With infrastructure ownership in the hands of a municipality, it frees up local ISP partners to focus on doing what they do best – operate networks and serve customers with local support. This model also allows communities to keep doing what they do best – be stewards of shared public infrastructure and allows them to stay out of the competitive business of operating broadband services. More importantly, for long-term partnership success, the community ownership of infrastructure removes a major element of risk for smaller ISPs that could otherwise easily become ridden with infrastructure-related debt and more easily be gobbled up in acquisition activities.
Fight to Maintain Broadband Infrastructure Ownership and Local Control
Many municipalities aim to deploy modern infrastructure that can deliver adequate broadband services to their currently underserved homes and businesses. These locations are often low-income or rural communities—typically the less attractive places for corporate investment to improve or build new infrastructure. So why, after years of tireless community-driven efforts to improve broadband, are communities willing to hand over the infrastructure assets to the same corporations that have failed for years to deliver services to their communities?

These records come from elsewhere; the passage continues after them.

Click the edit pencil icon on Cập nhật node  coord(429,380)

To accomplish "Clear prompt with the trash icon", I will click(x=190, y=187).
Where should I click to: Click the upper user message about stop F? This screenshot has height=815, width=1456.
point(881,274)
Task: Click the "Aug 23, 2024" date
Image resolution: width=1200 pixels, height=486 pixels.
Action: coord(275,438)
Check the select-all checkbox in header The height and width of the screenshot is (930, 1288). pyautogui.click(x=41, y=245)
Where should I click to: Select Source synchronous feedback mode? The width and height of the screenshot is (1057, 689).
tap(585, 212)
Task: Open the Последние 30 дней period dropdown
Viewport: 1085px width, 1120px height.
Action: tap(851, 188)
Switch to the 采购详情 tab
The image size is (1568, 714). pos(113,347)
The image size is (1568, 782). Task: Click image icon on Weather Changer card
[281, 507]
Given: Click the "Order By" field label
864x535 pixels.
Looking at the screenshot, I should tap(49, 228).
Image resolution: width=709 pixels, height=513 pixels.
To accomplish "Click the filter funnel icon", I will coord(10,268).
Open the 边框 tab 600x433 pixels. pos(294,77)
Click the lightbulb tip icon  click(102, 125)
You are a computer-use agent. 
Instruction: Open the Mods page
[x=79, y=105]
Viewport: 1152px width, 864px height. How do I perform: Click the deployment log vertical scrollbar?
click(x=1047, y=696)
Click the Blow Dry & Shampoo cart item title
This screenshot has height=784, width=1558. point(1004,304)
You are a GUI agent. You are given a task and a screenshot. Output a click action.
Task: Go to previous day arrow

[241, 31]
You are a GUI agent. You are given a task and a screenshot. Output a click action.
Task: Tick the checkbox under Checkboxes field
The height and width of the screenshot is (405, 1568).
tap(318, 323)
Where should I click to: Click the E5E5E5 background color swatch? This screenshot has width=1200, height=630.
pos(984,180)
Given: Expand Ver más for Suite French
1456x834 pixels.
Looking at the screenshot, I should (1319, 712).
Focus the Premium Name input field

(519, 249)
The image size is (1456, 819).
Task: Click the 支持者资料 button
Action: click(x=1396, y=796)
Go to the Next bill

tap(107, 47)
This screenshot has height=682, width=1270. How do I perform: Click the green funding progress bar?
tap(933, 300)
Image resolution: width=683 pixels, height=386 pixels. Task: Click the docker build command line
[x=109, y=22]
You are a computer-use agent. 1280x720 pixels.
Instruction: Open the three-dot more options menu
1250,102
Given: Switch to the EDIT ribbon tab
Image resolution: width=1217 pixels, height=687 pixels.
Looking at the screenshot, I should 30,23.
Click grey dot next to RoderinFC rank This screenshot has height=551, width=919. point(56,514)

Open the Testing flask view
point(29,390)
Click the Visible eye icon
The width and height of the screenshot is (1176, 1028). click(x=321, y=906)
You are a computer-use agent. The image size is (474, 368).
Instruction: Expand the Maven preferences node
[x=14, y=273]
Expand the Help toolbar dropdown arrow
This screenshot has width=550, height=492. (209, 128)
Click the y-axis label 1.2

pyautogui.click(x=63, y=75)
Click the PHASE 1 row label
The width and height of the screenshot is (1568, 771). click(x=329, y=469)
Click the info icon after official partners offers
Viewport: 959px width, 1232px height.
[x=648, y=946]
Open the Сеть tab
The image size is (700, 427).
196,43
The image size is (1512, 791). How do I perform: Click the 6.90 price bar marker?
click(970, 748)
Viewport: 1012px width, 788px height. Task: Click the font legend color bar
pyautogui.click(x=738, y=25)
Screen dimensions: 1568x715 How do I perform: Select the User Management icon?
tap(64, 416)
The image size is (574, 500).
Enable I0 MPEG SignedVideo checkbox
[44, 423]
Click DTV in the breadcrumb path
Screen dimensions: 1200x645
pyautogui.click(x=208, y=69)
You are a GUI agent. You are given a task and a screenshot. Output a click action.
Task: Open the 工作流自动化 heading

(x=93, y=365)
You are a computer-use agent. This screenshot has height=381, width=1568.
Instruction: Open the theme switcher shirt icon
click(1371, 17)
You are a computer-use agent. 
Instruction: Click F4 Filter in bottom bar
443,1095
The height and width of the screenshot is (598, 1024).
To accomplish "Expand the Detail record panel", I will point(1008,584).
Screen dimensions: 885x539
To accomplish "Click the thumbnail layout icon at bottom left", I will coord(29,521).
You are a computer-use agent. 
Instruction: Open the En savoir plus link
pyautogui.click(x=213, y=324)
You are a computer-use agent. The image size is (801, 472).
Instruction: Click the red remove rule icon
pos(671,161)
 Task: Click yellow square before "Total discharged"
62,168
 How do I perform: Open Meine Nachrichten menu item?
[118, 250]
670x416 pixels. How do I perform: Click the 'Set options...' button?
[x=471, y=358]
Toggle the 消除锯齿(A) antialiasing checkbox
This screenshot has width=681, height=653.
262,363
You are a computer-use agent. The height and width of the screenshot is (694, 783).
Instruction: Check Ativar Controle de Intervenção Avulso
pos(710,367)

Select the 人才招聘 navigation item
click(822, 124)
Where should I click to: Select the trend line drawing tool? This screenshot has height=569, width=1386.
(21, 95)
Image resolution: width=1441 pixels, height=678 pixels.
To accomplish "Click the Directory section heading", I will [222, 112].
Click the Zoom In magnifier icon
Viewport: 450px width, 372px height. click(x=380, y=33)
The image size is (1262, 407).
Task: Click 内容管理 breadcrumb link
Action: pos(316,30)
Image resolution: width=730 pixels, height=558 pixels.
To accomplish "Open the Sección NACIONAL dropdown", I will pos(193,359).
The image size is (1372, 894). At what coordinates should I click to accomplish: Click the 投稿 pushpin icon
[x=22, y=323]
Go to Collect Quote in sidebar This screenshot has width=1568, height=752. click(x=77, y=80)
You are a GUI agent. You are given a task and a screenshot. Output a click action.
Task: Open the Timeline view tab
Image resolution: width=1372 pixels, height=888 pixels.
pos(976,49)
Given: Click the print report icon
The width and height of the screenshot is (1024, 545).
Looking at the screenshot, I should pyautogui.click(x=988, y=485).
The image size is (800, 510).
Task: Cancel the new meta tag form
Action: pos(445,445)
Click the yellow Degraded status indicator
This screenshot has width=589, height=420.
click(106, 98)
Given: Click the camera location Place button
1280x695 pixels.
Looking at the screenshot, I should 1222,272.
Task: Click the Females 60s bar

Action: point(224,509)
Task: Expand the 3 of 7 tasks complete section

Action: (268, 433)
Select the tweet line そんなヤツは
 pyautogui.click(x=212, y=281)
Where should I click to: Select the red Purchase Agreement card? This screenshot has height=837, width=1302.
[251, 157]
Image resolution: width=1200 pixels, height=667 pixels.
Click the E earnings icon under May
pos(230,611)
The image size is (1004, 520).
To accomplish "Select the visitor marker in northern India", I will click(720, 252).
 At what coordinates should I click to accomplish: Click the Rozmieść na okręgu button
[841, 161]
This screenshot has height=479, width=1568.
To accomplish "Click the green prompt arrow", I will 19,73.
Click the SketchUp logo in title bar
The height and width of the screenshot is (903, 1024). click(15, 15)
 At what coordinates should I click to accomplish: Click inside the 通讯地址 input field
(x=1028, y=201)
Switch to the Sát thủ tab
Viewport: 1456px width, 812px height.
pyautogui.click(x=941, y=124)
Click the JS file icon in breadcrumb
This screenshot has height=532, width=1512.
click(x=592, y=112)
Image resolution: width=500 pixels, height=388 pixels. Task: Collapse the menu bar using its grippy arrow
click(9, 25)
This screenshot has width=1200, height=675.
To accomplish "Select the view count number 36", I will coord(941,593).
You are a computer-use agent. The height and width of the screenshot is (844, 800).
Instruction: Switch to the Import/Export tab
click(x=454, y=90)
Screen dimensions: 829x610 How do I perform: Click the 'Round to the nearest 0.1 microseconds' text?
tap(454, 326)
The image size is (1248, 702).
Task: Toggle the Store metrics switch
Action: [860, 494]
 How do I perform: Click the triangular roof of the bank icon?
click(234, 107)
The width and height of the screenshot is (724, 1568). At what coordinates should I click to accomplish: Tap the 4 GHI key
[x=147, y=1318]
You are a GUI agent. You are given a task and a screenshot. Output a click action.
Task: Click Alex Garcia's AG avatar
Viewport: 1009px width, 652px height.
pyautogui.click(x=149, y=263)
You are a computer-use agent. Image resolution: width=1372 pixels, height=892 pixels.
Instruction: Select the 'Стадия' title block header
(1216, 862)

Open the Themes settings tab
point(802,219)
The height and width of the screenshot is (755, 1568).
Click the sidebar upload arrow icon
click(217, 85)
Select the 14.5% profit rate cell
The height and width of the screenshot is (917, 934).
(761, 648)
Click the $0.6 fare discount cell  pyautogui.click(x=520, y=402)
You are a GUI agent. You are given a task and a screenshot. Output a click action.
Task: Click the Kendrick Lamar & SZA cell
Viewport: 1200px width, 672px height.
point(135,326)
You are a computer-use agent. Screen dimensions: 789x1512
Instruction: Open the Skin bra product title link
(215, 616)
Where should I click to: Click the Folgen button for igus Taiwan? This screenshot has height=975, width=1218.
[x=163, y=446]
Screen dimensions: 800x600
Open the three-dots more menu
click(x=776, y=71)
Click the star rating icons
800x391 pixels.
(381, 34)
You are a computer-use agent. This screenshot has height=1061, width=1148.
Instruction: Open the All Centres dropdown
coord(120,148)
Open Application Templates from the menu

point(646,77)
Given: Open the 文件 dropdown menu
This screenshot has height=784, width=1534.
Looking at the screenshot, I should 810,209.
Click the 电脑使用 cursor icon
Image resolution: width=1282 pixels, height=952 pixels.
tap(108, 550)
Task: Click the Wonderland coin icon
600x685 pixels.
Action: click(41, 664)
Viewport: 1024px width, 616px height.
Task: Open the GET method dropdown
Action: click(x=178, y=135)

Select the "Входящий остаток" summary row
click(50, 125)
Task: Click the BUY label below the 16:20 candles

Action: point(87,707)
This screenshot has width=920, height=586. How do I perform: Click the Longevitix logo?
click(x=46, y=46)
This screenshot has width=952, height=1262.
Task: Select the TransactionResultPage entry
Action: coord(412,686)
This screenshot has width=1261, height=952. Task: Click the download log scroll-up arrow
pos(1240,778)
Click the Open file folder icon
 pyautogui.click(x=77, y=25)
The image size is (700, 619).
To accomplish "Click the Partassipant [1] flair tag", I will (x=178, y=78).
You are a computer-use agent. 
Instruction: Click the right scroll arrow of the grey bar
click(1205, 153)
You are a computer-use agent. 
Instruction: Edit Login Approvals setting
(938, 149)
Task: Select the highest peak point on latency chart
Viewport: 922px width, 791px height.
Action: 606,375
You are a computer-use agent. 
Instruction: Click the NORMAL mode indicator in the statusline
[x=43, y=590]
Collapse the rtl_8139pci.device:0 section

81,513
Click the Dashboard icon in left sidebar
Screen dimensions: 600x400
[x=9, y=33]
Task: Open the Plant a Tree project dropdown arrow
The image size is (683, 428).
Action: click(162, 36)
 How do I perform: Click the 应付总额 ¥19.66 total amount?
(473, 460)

Once the infrastructure gets built with public dollars, communities cannot simply give ownership and control of that public infrastructure to a corporate service provider to reap the financial rewards for decades to come. This is essentially handing over control of local infrastructure and future service delivery to the same profit-minded companies that have left so many communities stranded on the wrong side of the digital divide for decades.
When a community owns shared public infrastructure assets, as they already do with other utilities and transportation, they don’t pick private sector winners and losers. Instead, the shared infrastructure provides an equal and consistent platform for all activities across that infrastructure. Communities maintain and grow such shared assets across the long term for the betterment of all community members – residents and businesses alike. So, for the historic levels of public funding available to help build network infrastructure today, communities must own the network infrastructure assets to provide the platform for local service providers to deliver the broadband services that will sustain and grow the digital economies of tomorrow.
Conclusion
In conclusion, public-private partnerships have proven to be a successful model for improving local broadband infrastructure while minimizing municipal financial risk. The key to success lies in selecting private-sector partners committed to addressing the digital divide and having a long-term vision for the community. Municipally owned infrastructure ensures that the focus remains on delivering affordable service that meets the needs of local customers. By enabling broadband as a public infrastructure, municipalities play a crucial role in improving access without taking on the risks associated with operating a retail service provider. This strategic approach fosters competition among service providers, supports local reinvestment, safeguards against corporate profit-driven motives, and provides opportunities for smart city development and socioeconomic growth, which benefits all community members and propels them forward in the digital society.